• [AIM OF THE EXERCISE]: Look through the records, and wherever the string "computer" turns up, copy out that line.

• [RECORDS PROVIDED]:
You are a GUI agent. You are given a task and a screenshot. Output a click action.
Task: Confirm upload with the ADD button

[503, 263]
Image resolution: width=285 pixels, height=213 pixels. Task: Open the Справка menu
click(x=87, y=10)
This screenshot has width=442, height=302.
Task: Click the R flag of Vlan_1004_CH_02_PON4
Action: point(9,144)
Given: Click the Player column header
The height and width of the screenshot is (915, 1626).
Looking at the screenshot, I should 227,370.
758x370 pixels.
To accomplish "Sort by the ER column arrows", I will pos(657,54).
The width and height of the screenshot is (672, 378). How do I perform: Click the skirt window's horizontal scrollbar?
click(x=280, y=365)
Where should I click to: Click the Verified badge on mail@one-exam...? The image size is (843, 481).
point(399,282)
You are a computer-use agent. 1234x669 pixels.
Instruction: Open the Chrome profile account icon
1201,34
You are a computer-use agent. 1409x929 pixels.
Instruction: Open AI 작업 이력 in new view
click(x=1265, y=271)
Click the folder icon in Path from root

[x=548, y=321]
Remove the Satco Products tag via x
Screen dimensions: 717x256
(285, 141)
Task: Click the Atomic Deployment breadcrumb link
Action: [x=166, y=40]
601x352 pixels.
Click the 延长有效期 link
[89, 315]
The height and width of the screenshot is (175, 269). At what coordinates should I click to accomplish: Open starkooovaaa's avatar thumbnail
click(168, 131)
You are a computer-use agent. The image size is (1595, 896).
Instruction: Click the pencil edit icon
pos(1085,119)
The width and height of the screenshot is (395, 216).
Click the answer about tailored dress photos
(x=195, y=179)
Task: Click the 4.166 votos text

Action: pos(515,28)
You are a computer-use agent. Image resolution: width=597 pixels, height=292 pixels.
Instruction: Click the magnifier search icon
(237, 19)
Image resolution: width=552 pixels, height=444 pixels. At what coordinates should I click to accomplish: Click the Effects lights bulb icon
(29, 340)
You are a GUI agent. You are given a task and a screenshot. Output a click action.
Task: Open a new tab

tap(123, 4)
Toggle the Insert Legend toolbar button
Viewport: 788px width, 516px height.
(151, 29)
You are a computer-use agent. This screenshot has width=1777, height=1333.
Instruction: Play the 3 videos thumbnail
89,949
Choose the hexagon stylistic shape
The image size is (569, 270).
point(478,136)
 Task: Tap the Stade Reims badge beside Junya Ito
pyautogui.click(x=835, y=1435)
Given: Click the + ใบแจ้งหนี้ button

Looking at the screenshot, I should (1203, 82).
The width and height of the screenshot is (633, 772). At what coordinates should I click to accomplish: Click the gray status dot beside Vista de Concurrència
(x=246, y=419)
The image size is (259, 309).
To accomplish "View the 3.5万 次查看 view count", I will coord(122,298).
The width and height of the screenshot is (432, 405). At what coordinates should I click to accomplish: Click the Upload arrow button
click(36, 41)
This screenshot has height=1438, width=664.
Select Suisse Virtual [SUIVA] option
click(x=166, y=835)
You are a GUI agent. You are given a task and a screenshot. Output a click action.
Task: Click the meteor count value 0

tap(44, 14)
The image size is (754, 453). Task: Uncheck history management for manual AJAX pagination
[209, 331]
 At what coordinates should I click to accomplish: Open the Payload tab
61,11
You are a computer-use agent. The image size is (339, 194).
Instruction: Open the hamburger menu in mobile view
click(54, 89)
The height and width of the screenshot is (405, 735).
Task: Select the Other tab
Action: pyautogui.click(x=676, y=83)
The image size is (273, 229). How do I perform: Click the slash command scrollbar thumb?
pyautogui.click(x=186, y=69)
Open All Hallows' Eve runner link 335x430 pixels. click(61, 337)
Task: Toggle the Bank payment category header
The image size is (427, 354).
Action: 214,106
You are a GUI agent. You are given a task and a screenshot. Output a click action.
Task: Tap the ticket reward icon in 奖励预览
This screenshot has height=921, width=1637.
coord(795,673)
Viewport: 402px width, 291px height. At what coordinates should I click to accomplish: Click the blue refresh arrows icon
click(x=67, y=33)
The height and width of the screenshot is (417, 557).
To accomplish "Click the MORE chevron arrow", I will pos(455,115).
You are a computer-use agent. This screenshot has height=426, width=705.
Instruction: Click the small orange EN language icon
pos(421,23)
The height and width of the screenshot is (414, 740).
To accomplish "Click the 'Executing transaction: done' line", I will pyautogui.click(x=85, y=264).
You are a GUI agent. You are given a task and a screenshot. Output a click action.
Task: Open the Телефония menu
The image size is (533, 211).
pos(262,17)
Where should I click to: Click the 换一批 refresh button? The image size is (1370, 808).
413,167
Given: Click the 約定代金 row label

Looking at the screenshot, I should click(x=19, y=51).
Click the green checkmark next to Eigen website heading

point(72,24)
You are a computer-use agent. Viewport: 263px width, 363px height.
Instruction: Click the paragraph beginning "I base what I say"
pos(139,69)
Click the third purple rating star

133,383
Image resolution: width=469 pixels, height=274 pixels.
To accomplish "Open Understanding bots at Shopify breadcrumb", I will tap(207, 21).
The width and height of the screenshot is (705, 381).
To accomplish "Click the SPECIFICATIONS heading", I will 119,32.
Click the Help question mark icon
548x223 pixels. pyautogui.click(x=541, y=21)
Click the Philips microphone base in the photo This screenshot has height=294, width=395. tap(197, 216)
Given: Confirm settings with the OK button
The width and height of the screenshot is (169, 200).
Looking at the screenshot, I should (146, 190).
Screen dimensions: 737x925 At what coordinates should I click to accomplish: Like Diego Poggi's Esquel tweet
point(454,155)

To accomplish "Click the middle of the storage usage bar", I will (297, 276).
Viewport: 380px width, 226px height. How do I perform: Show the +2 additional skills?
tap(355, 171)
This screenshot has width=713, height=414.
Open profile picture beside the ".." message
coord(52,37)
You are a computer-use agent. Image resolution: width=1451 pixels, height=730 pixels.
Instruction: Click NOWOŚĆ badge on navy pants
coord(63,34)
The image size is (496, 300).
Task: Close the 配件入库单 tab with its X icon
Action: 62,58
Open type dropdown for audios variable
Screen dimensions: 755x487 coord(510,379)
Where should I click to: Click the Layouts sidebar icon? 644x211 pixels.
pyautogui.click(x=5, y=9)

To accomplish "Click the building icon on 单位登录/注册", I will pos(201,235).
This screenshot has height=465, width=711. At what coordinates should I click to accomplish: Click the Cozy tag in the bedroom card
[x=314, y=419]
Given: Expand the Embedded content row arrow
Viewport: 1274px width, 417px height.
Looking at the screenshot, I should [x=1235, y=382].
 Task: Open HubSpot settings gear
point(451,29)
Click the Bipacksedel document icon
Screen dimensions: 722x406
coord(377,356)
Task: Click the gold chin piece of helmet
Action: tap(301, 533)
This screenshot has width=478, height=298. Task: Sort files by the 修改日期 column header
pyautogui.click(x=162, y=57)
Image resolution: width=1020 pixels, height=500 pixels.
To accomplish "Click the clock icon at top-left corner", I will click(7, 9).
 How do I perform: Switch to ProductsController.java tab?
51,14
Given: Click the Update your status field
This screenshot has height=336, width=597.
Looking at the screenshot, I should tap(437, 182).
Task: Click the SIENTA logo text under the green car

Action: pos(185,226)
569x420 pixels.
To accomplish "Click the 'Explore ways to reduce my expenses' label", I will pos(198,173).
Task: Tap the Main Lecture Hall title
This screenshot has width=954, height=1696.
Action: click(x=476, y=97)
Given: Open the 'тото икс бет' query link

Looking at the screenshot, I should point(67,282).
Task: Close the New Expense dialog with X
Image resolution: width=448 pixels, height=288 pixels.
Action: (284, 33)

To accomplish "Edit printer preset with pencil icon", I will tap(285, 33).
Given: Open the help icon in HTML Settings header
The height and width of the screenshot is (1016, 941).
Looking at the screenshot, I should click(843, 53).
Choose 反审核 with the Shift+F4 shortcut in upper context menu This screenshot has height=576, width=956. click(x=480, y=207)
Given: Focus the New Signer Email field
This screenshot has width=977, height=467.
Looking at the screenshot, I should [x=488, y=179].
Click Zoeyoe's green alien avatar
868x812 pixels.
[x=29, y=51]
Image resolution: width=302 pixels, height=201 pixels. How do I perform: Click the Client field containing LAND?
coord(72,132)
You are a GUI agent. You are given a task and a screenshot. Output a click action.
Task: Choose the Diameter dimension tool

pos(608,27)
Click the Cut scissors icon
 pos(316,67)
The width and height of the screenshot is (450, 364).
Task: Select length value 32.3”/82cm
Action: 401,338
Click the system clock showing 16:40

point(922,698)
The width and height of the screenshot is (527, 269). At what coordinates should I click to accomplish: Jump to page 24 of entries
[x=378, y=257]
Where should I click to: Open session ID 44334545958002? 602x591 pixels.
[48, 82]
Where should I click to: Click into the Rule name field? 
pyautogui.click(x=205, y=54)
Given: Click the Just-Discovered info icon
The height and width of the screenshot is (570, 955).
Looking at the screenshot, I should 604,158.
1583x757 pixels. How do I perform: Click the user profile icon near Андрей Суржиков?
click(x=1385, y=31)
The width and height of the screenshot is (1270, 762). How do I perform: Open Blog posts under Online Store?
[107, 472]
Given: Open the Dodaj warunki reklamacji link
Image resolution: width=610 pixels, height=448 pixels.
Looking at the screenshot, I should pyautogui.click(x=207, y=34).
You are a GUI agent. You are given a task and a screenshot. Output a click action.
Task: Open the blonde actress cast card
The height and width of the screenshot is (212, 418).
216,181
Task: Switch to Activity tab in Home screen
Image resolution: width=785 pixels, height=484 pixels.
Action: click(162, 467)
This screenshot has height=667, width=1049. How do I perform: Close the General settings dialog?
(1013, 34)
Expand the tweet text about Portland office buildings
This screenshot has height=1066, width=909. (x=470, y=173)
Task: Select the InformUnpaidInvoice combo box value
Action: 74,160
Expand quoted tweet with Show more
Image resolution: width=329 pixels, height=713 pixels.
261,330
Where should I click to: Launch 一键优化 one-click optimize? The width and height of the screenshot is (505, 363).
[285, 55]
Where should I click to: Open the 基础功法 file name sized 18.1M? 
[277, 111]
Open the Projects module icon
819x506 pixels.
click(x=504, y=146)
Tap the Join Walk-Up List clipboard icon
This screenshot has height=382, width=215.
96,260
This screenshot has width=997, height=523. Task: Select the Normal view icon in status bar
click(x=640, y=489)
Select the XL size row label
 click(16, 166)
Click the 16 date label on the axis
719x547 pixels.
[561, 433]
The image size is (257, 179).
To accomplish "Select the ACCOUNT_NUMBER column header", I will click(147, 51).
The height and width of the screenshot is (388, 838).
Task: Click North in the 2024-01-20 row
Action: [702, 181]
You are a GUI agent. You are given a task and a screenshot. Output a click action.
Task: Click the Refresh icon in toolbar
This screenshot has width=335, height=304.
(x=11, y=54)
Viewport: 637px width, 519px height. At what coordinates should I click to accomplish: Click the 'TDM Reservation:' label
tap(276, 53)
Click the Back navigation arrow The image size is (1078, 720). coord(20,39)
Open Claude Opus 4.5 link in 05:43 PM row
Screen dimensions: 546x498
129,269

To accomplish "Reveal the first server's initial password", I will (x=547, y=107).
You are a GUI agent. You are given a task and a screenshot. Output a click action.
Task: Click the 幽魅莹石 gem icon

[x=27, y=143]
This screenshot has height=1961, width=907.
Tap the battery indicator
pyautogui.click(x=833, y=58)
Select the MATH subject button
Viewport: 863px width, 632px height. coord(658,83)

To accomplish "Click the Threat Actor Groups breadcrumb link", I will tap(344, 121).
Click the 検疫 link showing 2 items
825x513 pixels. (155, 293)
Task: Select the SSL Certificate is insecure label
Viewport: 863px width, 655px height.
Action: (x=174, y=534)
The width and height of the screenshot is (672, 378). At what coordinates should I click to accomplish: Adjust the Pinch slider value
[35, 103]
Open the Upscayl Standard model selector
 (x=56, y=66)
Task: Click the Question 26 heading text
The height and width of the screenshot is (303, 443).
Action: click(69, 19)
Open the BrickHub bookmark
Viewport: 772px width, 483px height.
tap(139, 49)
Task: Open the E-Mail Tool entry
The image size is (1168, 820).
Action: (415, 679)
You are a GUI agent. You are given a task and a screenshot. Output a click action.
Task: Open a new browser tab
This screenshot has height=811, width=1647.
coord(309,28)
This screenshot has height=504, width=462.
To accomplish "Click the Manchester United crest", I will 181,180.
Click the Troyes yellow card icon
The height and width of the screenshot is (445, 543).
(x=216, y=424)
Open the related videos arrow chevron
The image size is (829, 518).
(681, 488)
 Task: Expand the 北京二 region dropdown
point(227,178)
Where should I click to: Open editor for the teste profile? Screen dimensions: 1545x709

• [RESULT OF THE EXERCISE]:
You are a computer-use agent. 1234x669 pixels.
You are a computer-use agent. 1409x929 pixels.
You are a computer-use agent. The image size is (1595, 896).
You are a computer-use agent. Image resolution: width=597 pixels, height=292 pixels.
You are a computer-use agent. This screenshot has width=1777, height=1333.
You are a computer-use agent. The image size is (339, 194).
You are a computer-use agent. This screenshot has height=426, width=705.
You are a computer-use agent. Viewport: 263px width, 363px height.
You are a computer-use agent. Image resolution: width=1451 pixels, height=730 pixels.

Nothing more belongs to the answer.